One of the main reasons for the ban is safety, says Paul Carson, vice-president of hockey development for Hockey Canada.
Last year, researchers at the University of Calgary found that young players are three times more likely to be injured in leagues where bodychecking is allowed than in leagues with no bodychecking.
The study showed that peewee players in Alberta, where bodychecking was allowed, suffered 209 injuries and 73 concussions. In Quebec, where bodychecking is not allowed, there were 70 injuries and 20 concussions.
In another study, published in March, researchers at St. Michael’s Hospital in Toronto looked at sports-related brain injuries in youths between the ages of five and 19. They found that nearly half of these injuries – 44 per cent – occurred while playing hockey.
Many coaches are in favour of the ban. They say it will allow young players to work on other skills without worrying about bodychecking. It will also give kids a chance to learn how to give and take bodychecks properly so they will be prepared when they reach the bantam level (for 13- and 14-year-olds) where bodychecking is allowed.
Some people are against the ban, however. Don Cherry, a hockey commentator for CBC TV, thinks that players who don’t learn how to handle bodychecks when they are younger will be more likely to be injured when they reach the bantam level.
Cherry thinks there should be separate leagues – one where bodychecking is allowed, and one where it isn’t.
Darryl Wolski, a hockey agent and promoter, is already planning to set up a private peewee-level league where bodychecking will be allowed.
He says he will organize about five teams in the Brandon, Manitoba, area which will operate independently and will not follow the rules of Hockey Canada.

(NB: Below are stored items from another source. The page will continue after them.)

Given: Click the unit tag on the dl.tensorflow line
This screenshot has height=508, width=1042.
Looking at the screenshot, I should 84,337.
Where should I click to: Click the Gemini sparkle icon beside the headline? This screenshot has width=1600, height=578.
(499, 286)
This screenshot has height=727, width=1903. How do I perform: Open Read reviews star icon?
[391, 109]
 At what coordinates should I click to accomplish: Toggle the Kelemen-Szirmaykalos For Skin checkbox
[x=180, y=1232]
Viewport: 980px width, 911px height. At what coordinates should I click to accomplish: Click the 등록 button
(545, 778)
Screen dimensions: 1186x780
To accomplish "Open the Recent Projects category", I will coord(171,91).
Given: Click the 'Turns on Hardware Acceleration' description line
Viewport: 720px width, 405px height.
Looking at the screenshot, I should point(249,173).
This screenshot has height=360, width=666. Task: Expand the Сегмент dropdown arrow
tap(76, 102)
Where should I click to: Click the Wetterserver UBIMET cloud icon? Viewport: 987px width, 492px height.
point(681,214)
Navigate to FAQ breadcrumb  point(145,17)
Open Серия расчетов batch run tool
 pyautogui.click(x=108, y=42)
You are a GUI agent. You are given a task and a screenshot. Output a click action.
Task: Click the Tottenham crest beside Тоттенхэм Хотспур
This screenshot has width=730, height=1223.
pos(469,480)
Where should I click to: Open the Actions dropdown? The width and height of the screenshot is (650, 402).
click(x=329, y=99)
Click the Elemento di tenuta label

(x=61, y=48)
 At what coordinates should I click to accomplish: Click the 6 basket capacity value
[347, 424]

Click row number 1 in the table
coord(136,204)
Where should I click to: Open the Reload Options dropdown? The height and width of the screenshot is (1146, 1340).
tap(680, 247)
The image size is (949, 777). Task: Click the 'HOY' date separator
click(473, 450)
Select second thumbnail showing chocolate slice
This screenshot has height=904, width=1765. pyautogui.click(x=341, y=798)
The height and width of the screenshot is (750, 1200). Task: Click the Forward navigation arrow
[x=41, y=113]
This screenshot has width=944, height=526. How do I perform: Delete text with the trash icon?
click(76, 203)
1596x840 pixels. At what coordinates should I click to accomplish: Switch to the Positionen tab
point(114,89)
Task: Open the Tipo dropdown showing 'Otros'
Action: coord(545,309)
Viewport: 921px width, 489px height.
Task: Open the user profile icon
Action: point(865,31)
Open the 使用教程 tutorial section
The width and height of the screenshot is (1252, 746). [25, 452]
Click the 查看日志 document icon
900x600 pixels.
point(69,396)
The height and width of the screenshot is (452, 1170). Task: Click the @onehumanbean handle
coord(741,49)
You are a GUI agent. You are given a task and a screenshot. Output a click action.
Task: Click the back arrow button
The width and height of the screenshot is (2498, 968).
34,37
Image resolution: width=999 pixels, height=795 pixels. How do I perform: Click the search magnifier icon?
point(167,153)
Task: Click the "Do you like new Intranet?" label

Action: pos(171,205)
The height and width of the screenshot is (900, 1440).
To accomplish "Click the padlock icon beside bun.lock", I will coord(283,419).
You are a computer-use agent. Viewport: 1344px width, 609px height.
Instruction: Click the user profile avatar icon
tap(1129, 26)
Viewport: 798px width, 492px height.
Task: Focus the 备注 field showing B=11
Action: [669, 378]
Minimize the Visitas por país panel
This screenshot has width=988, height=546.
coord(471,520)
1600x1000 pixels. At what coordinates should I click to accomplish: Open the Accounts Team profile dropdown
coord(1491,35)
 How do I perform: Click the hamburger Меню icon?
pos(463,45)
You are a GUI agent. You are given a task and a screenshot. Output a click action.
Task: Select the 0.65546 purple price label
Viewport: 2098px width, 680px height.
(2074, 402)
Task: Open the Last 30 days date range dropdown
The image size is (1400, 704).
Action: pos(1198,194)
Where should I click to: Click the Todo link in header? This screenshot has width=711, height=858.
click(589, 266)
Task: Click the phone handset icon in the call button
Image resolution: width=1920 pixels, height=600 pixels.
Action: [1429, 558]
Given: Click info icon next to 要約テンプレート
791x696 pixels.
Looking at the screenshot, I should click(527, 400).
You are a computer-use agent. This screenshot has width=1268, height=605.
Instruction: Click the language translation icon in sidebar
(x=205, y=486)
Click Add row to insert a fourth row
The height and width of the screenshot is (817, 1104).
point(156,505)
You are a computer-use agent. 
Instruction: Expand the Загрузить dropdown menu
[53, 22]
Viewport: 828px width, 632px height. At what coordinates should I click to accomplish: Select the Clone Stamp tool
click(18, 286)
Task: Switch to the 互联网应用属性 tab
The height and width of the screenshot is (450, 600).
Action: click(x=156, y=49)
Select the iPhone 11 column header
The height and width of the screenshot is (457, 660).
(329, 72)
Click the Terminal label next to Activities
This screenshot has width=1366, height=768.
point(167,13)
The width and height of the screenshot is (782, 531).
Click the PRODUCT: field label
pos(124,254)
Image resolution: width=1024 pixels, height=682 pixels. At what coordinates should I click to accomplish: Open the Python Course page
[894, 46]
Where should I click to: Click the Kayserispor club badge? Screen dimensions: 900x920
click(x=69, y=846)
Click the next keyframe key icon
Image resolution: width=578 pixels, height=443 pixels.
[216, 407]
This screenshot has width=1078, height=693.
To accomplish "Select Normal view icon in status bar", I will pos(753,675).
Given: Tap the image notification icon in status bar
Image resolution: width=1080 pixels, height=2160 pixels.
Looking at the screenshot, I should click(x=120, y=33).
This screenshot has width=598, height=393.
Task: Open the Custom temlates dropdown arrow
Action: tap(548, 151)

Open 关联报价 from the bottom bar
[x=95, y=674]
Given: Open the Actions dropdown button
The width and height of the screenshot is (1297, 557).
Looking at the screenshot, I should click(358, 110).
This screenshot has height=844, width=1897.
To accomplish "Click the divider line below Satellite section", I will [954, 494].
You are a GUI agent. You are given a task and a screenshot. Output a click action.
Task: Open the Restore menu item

TKN story: Banning Bodychecking Makes Hockey Safer For Kids
By Kathleen Tilly
There are many different opinions expressed in this article about whether bodychecking should be banned in hockey leagues for younger players. Identify all of the different people’s viewpoints and their arguments. Decide which viewpoint you agree with and explain your thinking.
Reading Prompt: Responding to and Evaluating Texts
Don Cherry thinks that separate leagues should be created – some that allow bodychecking and some that don’t. Do you think this is a good solution? Why or why not?
Make judgements and draw conclusions about the ideas and information in texts and cite stated or implied evidence from the text to support their views (OME, Reading: 1.8).
Evaluate the effectiveness of both simple and complex texts based on evidence from the texts (OME, Reading: 1.8).
Grammar Feature: Em dash and En dash
Two types of dashes are used in this article: an em dash and an en dash.
An em dash is a longer dash (it is about the size of the letter m) and it is used to replace commas or brackets. For example, an em dash can separate information in a sentence that interrupts a thought.
An en dash is a smaller dash (approximately the size of the letter n) and it is used to join words or numbers together.
Read through the article and identify all of the em dashes and all of the en dashes. How do you know which is an em dash and which is an en dash?